I ask the committee to imagine the benefits that investment has brought to Ireland. If members were to stand on the plinth of Leinster House and look across at Molesworth Street, they would see the way that the entire street has been imagined, repurposed and largely rebuilt in the past decade. This was enabled by institutional capital investment. On Kildare Street, there is a development beside the Department of Enterprise, Trade and Employment that includes a sympathetic restoration of a Georgian building into modern offices. On Dawson Street, the same has happened. On Dame Street, there has been huge investment in the iconic former Central Bank building, which is being refurbished to bring a strong addition and new experience to the area. In areas like Cherrywood, we are building a whole new town in which approximately 30,000 people will be accommodated in a fully integrated campus that involves a major commitment to place-making. All the facilities, including worship facilities, retail facilities, shopping experiences and recreational facilities are integrated on one site. That gives the committee a sense of what we are about.

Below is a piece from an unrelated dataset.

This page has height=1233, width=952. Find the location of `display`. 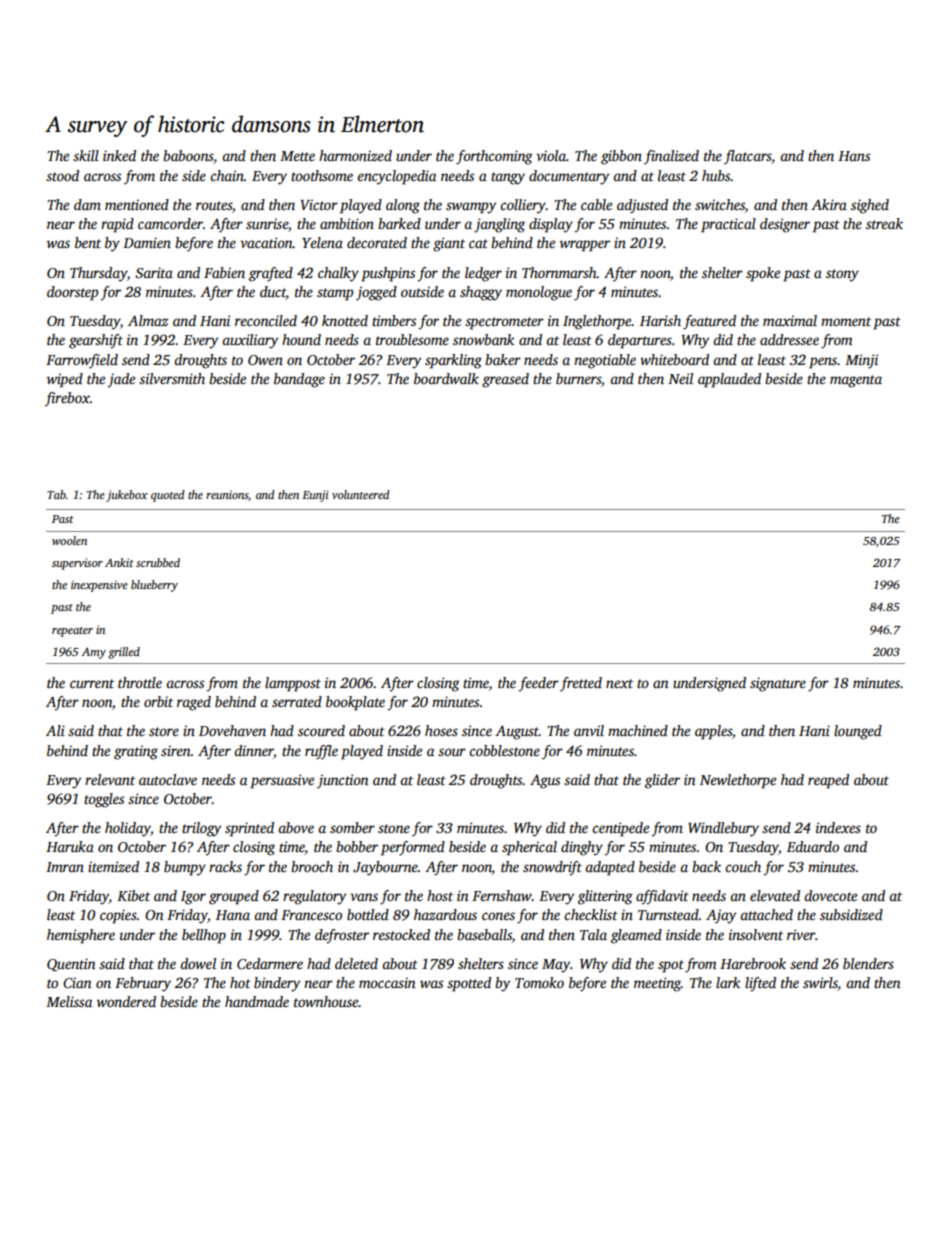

We are the source of almost all the new rental supply for the private market, which the committee will be aware is under pressure due to the exodus of smaller landlords. We are building or funding 60% of the private market output. We are also important providers of debt capital for most of the small and medium builders. That has an impact countrywide.
I will turn to the business of the meeting. While our members are committed to Ireland and are attracted by its strong fundamentals, the planning system needs radical reform. We are drinking in the last-chance saloon. If we do not get it right this time, our international reputation will be at stake. The consensus among our members who have exposure to policy and planning systems across the world is that, at the current juncture, the Irish planning system is among the most difficult to navigate. There is no element of predictability or certainty of outcome and this is adding significant additional cost, uncertainty and risk in an area where investment is badly needed to deliver the required number of new homes and other critical infrastructure the country needs.
I will not go any further. We made a detailed submission in which we included a number of observations about the draft Bill. I am happy to engage with the committee in the next few hours and to respond to any questions members may have.